Color, 1997, 111m. / Directed by David Cronenberg / Starring James Spader, Holly Hunter / New Line (US R1 NTSC), Columbia (UK R2 PAL) / WS (1.78:1) (16:9) / DD2.0

Maligned by Ted Turner, ignored by American audiences, and a general offense to many of the attendees at Cannes, David Cronenberg's Crash has been so overshadowed by the political and critical turmoil surrounding it that the actual film's voice has been drowned out in the process. If you like Cronenberg, you'll love the film, which is a quantum leap in maturity and quality over the flat M. Butterfly. While the sight of James Spader sexually assailing a gash in Rosanna Arquette's leg may not appeal to every sensibility, this is a challenging and often rewarding ride if you're willing to go along with the filmmaker's own unique, marvelously depraved point of view. Based on J.G. Ballard's scandalous counterculture novel, Crash revolves around James Ballard (Spader), a director who suffers a near-fatal car crash when he collides with doctor Holly Hunter. The two find themselves aroused by the experience, and she introduces Ballard to a bizarre subculture dedicated to reenactments of famous celebrity car crashes (Jayne Mansfield, James Dean, etc.). The group's leader, Vaughn (the always fascinating Elias Koteas), orchestrates a series of fleshy auto escapades involving his protegee, Rosanna Arquette, and Ballard's spacey, erotically insatiable wife (Debroah Kara Unger, The Game). One of the film's most notorious scenes, a mild sex scene between Spader and Koteas, was primarily responsible for driving audience members away, but there's much stronger stuff on display. The eerie, unresolved finale ("Maybe the next one") amazingly manages to wrap up the dreamlike proceedings on a satisfying note that will leave a strange mood hovering in your mind long after the film is over.

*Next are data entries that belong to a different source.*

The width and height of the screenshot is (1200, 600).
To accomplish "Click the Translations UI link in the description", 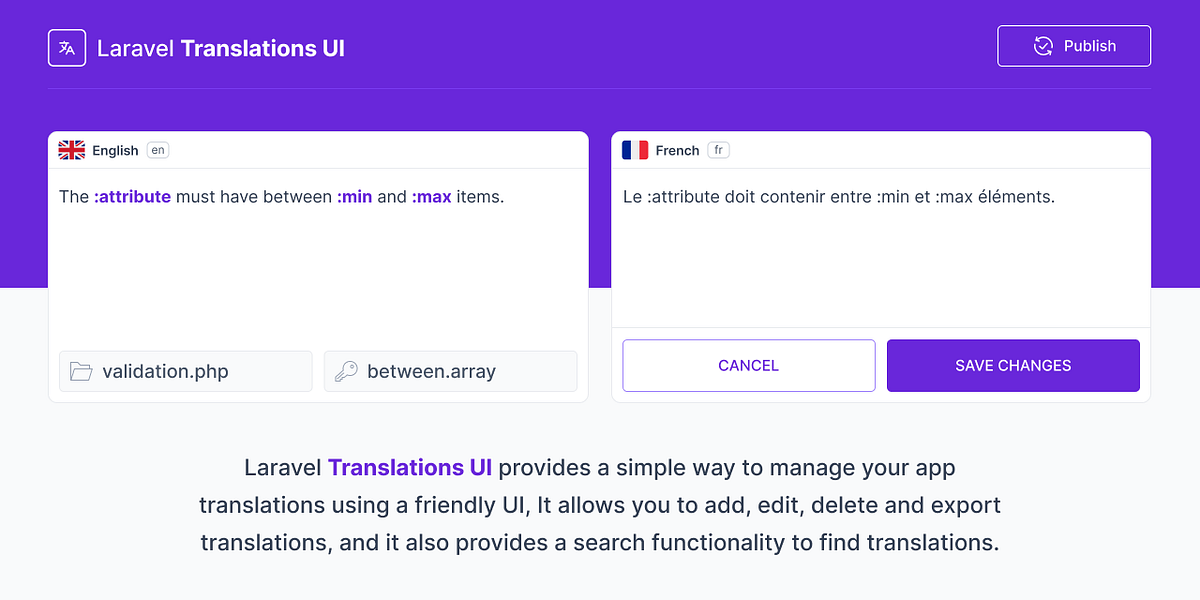I will tap(410, 467).
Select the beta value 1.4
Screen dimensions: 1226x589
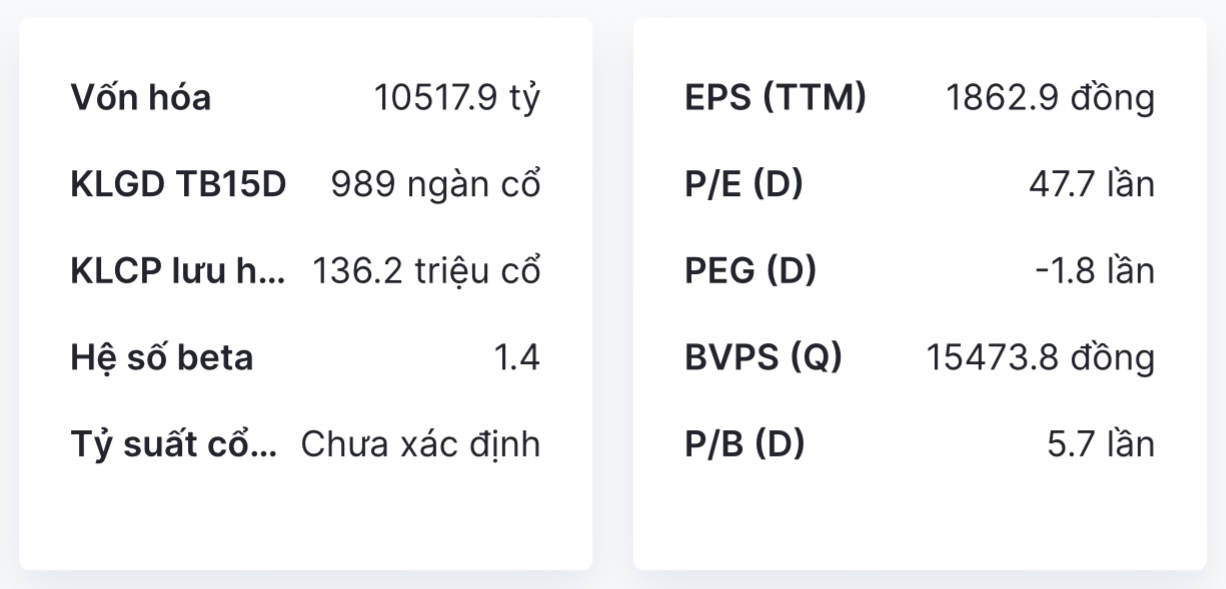click(517, 358)
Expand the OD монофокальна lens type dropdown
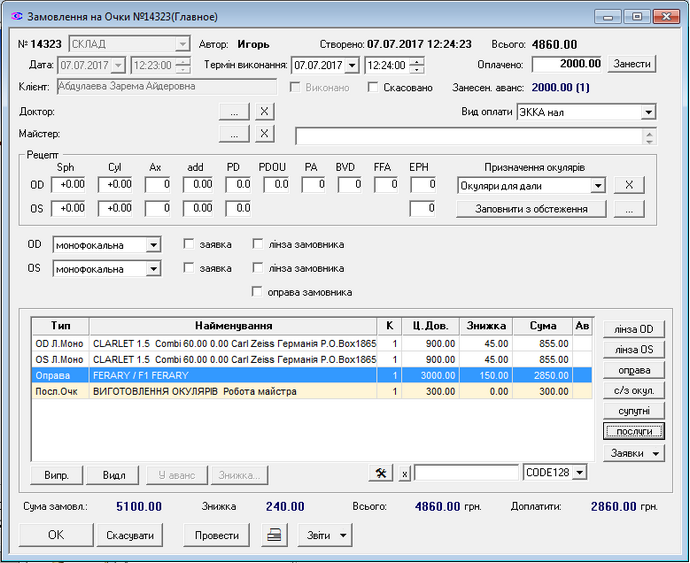 153,245
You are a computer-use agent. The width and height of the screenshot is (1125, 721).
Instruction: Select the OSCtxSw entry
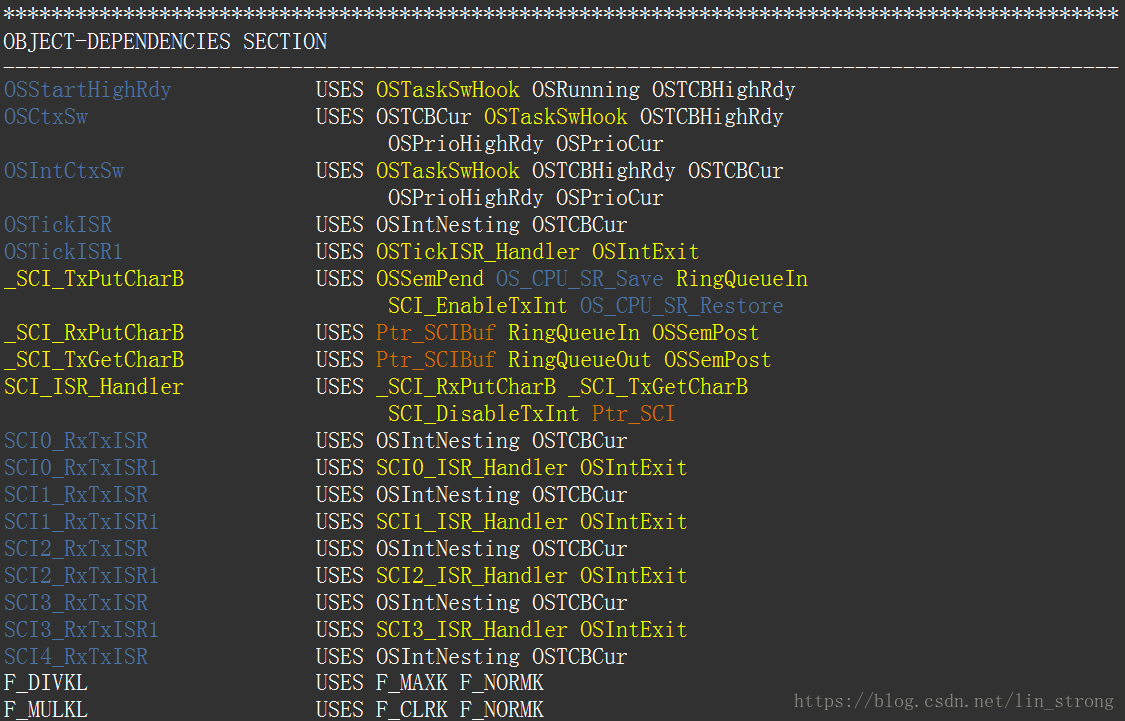[x=46, y=117]
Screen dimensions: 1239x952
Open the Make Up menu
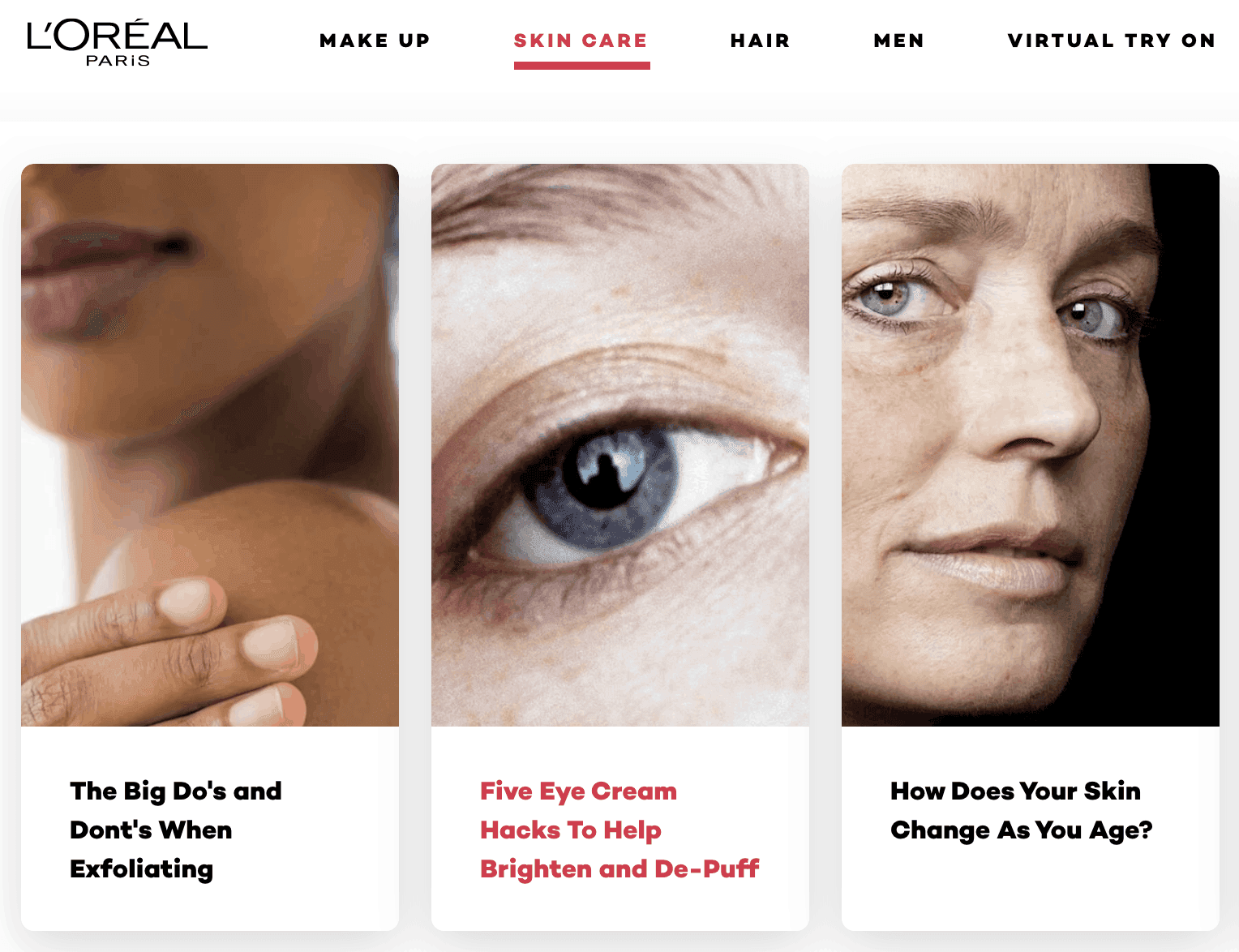(x=375, y=41)
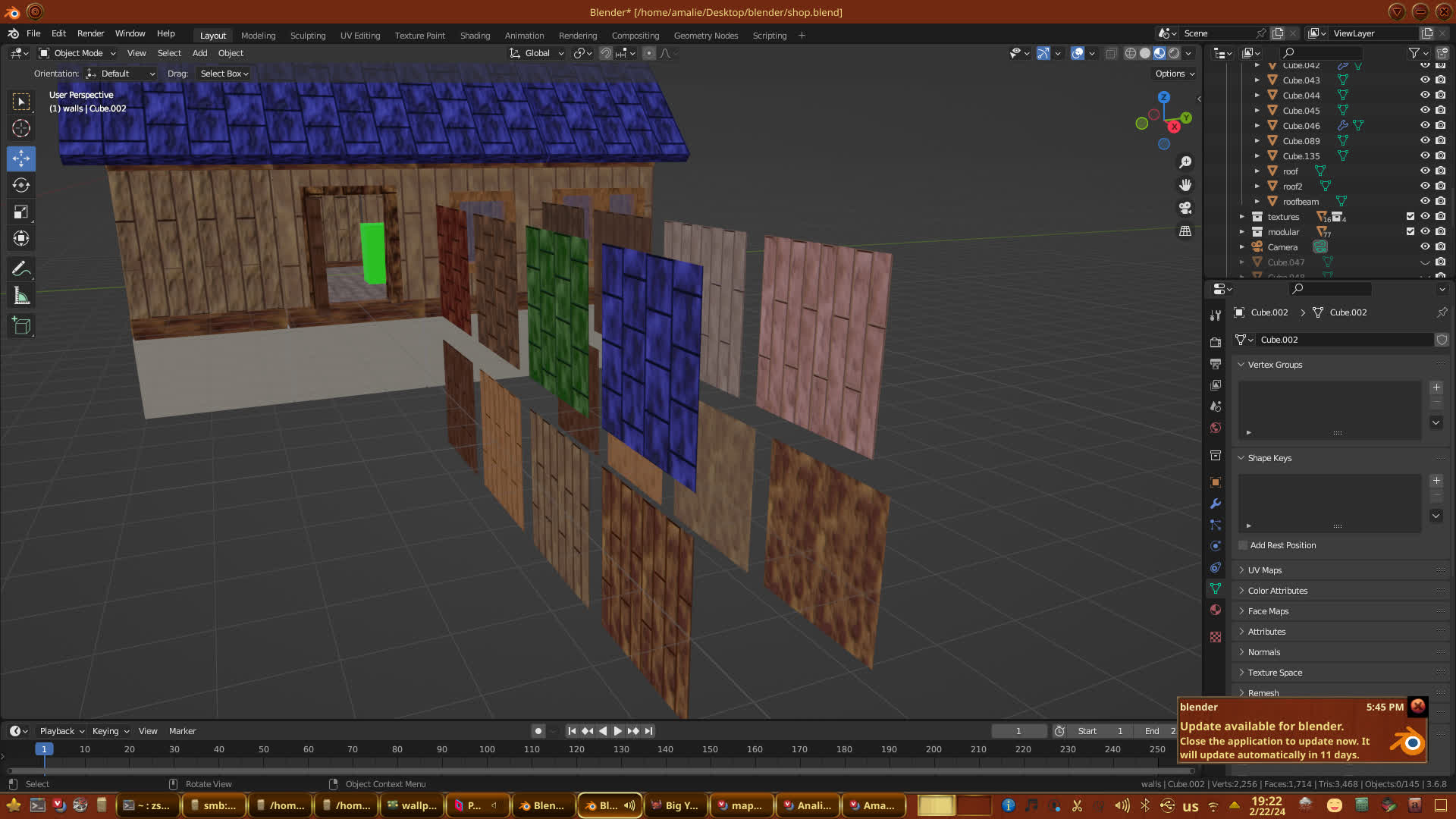This screenshot has height=819, width=1456.
Task: Select the Move tool in toolbar
Action: (21, 158)
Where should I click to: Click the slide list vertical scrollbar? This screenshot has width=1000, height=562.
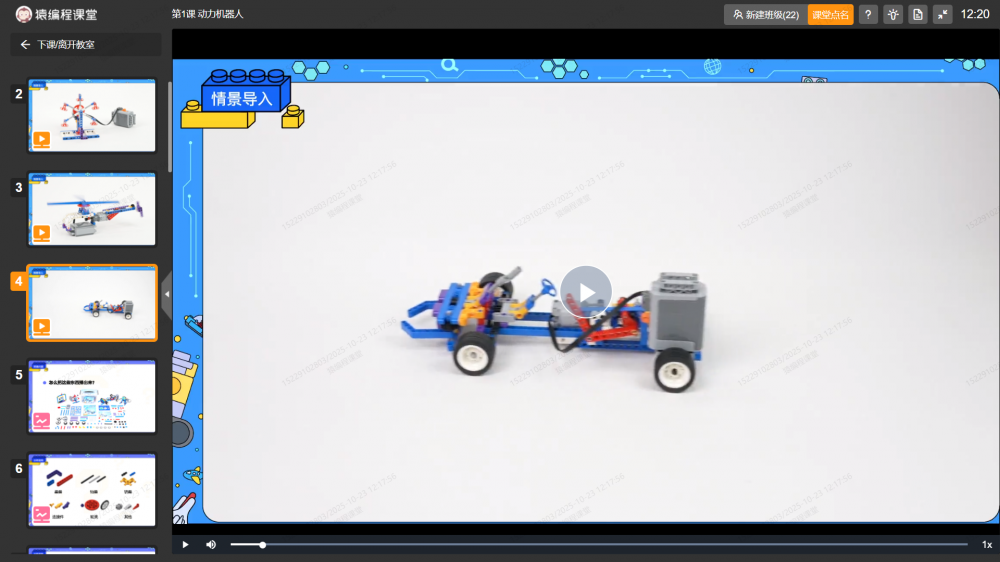[x=169, y=130]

While no video presentation can really replicate experiencing Crash in the theatre (after which audience members had to drive home), DVD is about as close as you can get. Though supervised by Cronenberg, the Criterion Collection laserdisc was a visual mess, smeary and dull, with poor detail. The anamorphically enhanced DVD is a feast for the eyes, filled with glittering planes of glass and metal and suffused with unearthly shades of blue and silver. There's simply no comparison. The US DVD also has the option of playing the film's R-rated cut, which causes momentary pauses in the film's playback as it skips over the most graphic bits. Aside from basic curiosity, however, it's hard to imagine why anyone would want to see this watered-down Blockbusterized edition. Likewise, the Dolby Digital soundtrack is expansive and chilling, with Howard Shore's unnerving experimental score swelling from each speaker and drowning the ears in uneasiness and lust. Unfortunately, aside from the US trailer, the DVD features none of the Criterion bonuses (feature length commentary by Cronenberg, the original and superior Canadian trailer, and a making-of featurette), so completists will unfortunately want to get both. If you just care about the movie, though, the DVD is definitely the best (and most affordable) way to go.